Le règlement technique de la Formule 1 va radicalement changer cette saison avec l’interdiction de ravitailler en essence durant les Grands Prix. Cela va drastiquement changer le look des voitures de F1 et leurs performances.
Nous en avons discuté avec Claude Rouelle, ancien ingénieur de piste Formule 1, qui a aussi travaillé en séries ChampCar et NASCAR, et aujourd’hui président de la société de consultants OptimumG.
En gros, la taille du réservoir d’essence va grimper de 90 à 210 litres, soit plus du double. Une telle augmentation du volume n’est pas aisée à réaliser. Augmenter la hauteur du réservoir hausse le centre de gravité de la voiture et accroît la longueur de l’empattement, les deux étant à proscrire.
« Je pense que ça se fera plutôt en longueur qu’en hauteur, de dire Claude Rouelle. Car outre la masse, trois paramètres importants risquent de changer pendant la course : la répartition des masses, le moment d’inertie (avec la position du carburant qui reste dans le réservoir) et les gardes au sol. »
En 2009, les voitures, dotées d’un réservoir d’essence d’une capacité d’environ 90 à 100 litres, prenaient le départ avec à peu près 60kg d’essence à bord, pour une charge totale de 665kg (605 kilos + 60).
Mais les choses seront radicalement différentes cette année. Avec une consommation moyenne de 2,5 kilos d’essence aux 5 km (source : Race Car Engineering), les monoplaces devront embarquer cette saison à peu près 155kg de carburant, soit 210 litres. Au départ d’un Grand Prix, le poids total de la voiture sera d’environ 775kg (poids de voiture 620 kilos + 155 kilos d’essence). Ce qui représente une augmentation de 110 kilos en comparaison à 2009.
« Un tel alourdissement est énorme, affirme Claude Rouelle. Ce poids va fusiller les pneus si le pilote ne fait pas attention. Je prédis qu’au cours des 10 premiers tours de la course, les chronos seront plus lents de 5 secondes de ce qu’ils étaient en qualification. De plus, il ne faudra pas rouler en pneus « option » au départ, car ils seront trop tendres. Le premier relais devra donc être effectué en pneus « prime », plus durs, donc plus endurants, mais aussi plus lents. Ce poids énorme va aussi lourdement taxer les freins. Il sera primordial de les économiser au maximum sur un circuit comme Montréal, hyper dur sur les freins. »
Le problème est que l’augmentation de la charge d’essence a une influence exponentielle sur les temps au tour. Autrement dit, ajouter 20 litres d’essence dans un réservoir vide n’a pas la même influence qu’ajouter 20 litres dans un réservoir presque plein.

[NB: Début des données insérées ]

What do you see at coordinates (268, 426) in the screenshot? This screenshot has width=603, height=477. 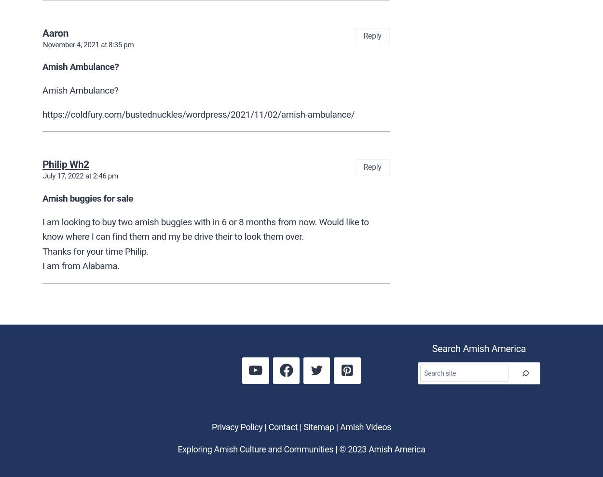 I see `'Contact'` at bounding box center [268, 426].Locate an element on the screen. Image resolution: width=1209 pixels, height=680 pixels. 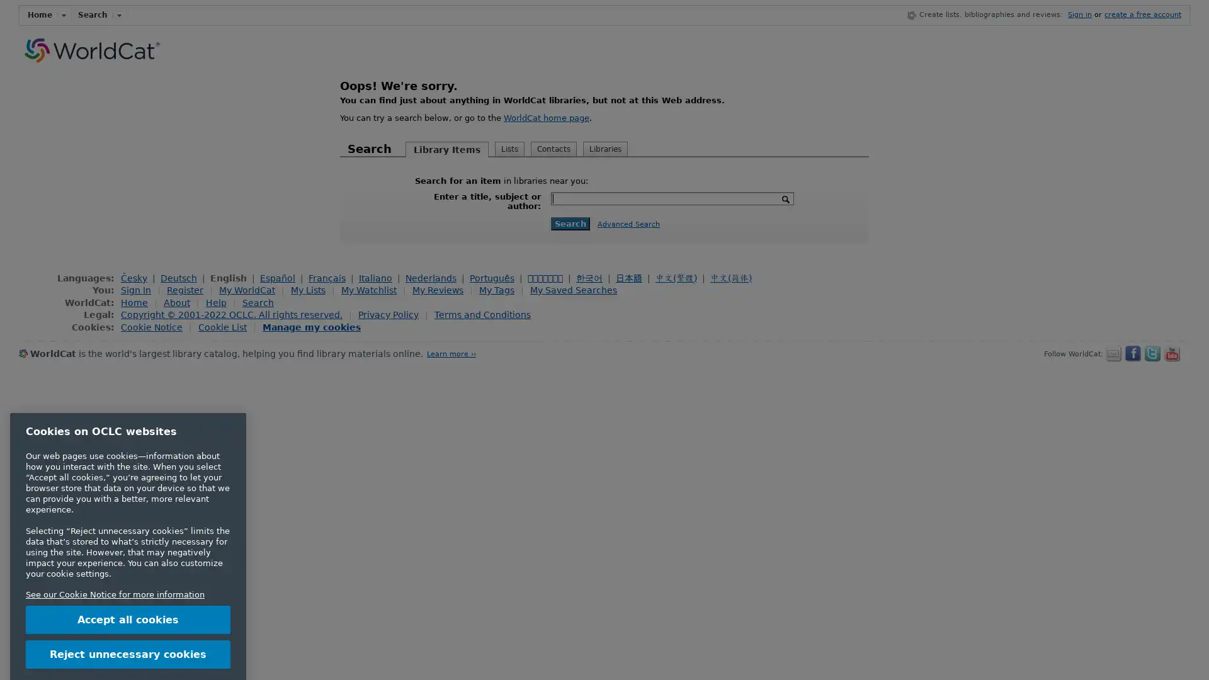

« Lors d’essais privés en Formule 3000 à Suzuka, passer de 20 à 40 litres d’essence dans le réservoir ne faisait perdre que 0,3 seconde au tour, de raconter Rouelle. Par contre, passer de 100 à 120 litres faisait chuter les chronos d’une seconde pleine! L’influence est donc exponentielle, ce qui signifie qu’avec les 210 litres d’essence qu’elles emporteront en début de Grand Prix cette saison, les voitures F1 seront difficiles à conduire et feront horriblement souffrir les pneus et les freins. »
Rouelle croit donc que certains ingénieurs seront tentés de modifier la position du carburant dans le réservoir durant le déroulement de la course.
« Un réservoir de F1 comporte 9 clapets destinés à empêcher le ballottement du carburant quand la voiture roule, d’expliquer Rouelle. On pourrait donc voir un système de pompes fixées à ces clapets qui pourraient déplacer l’essence vers l’avant du réservoir ou vers l’arrière pour modifier la répartition des masses et compenser la dégradation de la tenue de route. Un peu comme le font les pilotes d’avion de ligne en vol. »
Rouelle précise aussi que les voitures de F1 sont sensibles à des variations de 0,5 mm de garde au sol, particulièrement à l’avant. « Dépendant de la rigidité verticale des pneus, la voiture va remonter légèrement durant la course puisque qu’elle va s’alléger. Il faudra sans doute réajuster l’équilibre aérodynamique durant les arrêts aux stands. »
Le président d’OptimumG, qui œuvre encore comme consultant avec plusieurs écuries de F1, croit que les équipes qui réussiront le mieux seront celles dont les ingénieurs comprennent le mieux les variations de grip mécanique avec les modifications de masse, de distribution des masses et de moment d’inertie.
« Pour cela, il faut déjà bien comprendre le pneu. À ce jeu, les écuries McLaren, Brawn (Mercedes GP) et Red Bull me semblent être les plus fortes. C’est mon estimation personnelle qui repose de ce que j’entends de la F1, mais comme je n’ai qu’une partie des informations, je peux me tromper! » de conclure Rouelle.